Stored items
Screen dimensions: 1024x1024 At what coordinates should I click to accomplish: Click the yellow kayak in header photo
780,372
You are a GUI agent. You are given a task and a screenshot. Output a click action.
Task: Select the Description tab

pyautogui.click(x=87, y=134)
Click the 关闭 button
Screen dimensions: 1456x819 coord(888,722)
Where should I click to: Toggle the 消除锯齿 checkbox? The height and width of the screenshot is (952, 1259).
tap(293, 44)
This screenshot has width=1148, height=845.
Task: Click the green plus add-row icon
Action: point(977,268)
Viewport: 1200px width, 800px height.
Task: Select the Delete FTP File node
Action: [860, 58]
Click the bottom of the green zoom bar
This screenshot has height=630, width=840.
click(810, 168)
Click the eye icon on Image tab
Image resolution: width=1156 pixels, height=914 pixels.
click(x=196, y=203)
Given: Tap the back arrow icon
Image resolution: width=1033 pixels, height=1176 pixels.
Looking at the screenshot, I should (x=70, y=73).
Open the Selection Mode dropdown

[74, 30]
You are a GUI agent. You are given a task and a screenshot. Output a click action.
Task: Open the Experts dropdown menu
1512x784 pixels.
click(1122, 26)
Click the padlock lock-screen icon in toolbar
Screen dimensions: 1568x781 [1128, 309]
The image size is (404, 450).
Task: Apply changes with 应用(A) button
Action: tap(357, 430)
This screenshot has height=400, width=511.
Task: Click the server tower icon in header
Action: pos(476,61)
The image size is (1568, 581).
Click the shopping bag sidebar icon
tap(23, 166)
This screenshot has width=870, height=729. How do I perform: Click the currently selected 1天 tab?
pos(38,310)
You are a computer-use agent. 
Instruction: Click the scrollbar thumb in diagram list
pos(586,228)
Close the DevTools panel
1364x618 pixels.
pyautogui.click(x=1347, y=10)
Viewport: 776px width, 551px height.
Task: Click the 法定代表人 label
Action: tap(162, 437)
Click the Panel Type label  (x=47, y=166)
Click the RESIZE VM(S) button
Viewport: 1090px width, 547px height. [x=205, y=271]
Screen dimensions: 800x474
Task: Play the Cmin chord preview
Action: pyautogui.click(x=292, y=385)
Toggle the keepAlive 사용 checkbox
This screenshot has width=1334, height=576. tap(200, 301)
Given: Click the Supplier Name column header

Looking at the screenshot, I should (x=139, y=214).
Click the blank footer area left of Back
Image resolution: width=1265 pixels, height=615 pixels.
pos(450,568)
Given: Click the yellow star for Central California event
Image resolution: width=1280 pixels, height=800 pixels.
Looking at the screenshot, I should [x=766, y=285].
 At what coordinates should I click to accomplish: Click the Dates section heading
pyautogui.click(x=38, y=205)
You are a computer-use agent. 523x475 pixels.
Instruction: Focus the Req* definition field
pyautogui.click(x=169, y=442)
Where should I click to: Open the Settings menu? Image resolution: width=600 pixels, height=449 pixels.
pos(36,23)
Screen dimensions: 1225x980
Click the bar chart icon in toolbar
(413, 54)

Action item :: Set down only the lines above that fall between the line holding "This screenshot has width=870, height=729." and the line holding "Close the DevTools panel", inclusive, keeping each exact.

Answer to this task ::
This screenshot has width=870, height=729. How do I perform: Click the currently selected 1天 tab?
pos(38,310)
You are a computer-use agent. 
Instruction: Click the scrollbar thumb in diagram list
pos(586,228)
Close the DevTools panel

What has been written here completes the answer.